> [Data section]:
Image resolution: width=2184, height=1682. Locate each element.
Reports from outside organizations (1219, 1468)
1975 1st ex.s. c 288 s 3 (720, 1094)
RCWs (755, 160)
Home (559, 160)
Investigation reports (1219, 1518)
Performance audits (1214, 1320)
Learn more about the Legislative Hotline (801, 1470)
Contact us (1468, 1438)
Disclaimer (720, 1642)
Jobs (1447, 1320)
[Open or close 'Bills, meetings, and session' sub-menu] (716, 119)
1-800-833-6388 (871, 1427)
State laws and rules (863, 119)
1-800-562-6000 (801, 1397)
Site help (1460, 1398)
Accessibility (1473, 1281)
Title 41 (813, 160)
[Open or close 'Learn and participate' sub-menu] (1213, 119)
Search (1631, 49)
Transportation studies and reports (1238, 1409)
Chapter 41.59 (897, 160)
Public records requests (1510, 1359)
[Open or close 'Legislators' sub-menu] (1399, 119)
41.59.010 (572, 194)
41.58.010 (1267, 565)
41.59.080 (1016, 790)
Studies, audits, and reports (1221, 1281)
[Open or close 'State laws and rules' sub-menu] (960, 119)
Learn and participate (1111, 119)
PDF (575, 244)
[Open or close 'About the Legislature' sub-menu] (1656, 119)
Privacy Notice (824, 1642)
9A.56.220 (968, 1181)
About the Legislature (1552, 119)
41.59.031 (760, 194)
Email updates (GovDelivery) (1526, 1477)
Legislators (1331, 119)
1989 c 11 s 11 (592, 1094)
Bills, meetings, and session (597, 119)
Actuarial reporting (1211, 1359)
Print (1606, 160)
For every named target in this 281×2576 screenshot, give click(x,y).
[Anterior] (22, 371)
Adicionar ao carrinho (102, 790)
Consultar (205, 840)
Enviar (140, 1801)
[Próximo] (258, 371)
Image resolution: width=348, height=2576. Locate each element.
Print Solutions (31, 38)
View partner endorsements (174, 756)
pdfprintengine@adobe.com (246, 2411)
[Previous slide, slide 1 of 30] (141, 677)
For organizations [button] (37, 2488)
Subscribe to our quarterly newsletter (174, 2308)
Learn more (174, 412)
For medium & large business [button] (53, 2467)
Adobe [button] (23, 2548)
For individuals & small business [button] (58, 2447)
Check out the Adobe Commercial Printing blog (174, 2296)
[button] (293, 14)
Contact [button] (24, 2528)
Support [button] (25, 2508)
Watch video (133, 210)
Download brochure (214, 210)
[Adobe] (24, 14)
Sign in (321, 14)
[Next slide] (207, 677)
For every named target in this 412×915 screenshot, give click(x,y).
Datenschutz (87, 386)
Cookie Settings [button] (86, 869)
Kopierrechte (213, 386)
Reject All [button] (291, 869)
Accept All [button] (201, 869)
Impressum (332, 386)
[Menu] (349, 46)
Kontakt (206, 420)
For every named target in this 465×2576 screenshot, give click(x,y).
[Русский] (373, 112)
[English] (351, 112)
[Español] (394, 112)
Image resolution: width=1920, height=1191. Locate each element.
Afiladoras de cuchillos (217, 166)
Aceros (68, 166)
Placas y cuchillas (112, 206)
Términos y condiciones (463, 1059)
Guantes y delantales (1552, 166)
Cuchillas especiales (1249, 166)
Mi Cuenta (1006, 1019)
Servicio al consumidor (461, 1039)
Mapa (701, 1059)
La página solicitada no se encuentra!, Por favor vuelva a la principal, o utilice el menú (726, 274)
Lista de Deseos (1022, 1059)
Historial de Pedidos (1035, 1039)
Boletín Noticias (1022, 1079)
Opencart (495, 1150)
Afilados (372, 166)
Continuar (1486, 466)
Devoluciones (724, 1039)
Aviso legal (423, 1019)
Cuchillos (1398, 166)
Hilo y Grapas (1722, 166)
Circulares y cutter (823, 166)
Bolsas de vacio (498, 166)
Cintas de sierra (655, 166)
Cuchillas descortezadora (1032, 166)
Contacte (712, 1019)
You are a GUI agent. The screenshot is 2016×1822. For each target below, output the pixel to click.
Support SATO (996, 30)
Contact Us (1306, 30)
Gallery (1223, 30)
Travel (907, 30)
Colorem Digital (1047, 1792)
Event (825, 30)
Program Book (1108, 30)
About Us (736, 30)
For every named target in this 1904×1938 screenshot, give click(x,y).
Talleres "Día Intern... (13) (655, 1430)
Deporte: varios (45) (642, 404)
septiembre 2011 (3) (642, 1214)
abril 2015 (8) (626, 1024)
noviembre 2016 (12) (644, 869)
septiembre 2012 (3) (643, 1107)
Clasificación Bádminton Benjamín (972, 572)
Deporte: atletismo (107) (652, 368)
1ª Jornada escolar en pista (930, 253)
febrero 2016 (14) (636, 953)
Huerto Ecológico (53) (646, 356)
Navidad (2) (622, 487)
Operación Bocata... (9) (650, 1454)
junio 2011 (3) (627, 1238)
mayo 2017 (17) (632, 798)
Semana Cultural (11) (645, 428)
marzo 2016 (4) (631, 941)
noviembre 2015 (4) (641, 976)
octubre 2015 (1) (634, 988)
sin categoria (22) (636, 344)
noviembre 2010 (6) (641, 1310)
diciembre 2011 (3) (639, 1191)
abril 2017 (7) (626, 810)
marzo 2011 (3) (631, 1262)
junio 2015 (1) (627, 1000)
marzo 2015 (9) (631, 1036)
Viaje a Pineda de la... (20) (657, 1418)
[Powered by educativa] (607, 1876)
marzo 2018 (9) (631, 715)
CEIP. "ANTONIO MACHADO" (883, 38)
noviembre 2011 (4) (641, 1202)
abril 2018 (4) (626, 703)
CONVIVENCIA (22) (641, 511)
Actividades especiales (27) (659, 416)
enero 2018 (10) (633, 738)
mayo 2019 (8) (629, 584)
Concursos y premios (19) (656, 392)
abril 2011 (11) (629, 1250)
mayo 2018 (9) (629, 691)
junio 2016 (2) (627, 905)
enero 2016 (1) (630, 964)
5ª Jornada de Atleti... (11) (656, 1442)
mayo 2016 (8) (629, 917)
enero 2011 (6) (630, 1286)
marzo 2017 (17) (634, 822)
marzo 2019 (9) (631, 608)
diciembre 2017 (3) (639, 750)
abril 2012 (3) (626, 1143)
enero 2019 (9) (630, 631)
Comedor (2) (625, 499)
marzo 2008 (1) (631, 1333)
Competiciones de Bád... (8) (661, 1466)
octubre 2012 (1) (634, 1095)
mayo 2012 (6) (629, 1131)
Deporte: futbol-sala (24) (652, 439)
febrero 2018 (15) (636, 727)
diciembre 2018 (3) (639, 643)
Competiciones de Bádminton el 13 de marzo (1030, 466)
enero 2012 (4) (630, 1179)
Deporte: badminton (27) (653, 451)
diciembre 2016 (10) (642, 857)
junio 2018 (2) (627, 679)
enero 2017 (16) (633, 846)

> [Activity]:
Beginning at the opening line of the data, transcribe each line exactly until you reach the line with "Studies, audits, and reports (1221, 1281)", which you also include, and go no further.

> [Your response]:
Image resolution: width=2184, height=1682. Locate each element.
Reports from outside organizations (1219, 1468)
1975 1st ex.s. c 288 s 3 (720, 1094)
RCWs (755, 160)
Home (559, 160)
Investigation reports (1219, 1518)
Performance audits (1214, 1320)
Learn more about the Legislative Hotline (801, 1470)
Contact us (1468, 1438)
Disclaimer (720, 1642)
Jobs (1447, 1320)
[Open or close 'Bills, meetings, and session' sub-menu] (716, 119)
1-800-833-6388 (871, 1427)
State laws and rules (863, 119)
1-800-562-6000 (801, 1397)
Site help (1460, 1398)
Accessibility (1473, 1281)
Title 41 (813, 160)
[Open or close 'Learn and participate' sub-menu] (1213, 119)
Search (1631, 49)
Transportation studies and reports (1238, 1409)
Chapter 41.59 (897, 160)
Public records requests (1510, 1359)
[Open or close 'Legislators' sub-menu] (1399, 119)
41.59.010 (572, 194)
41.58.010 (1267, 565)
41.59.080 (1016, 790)
Studies, audits, and reports (1221, 1281)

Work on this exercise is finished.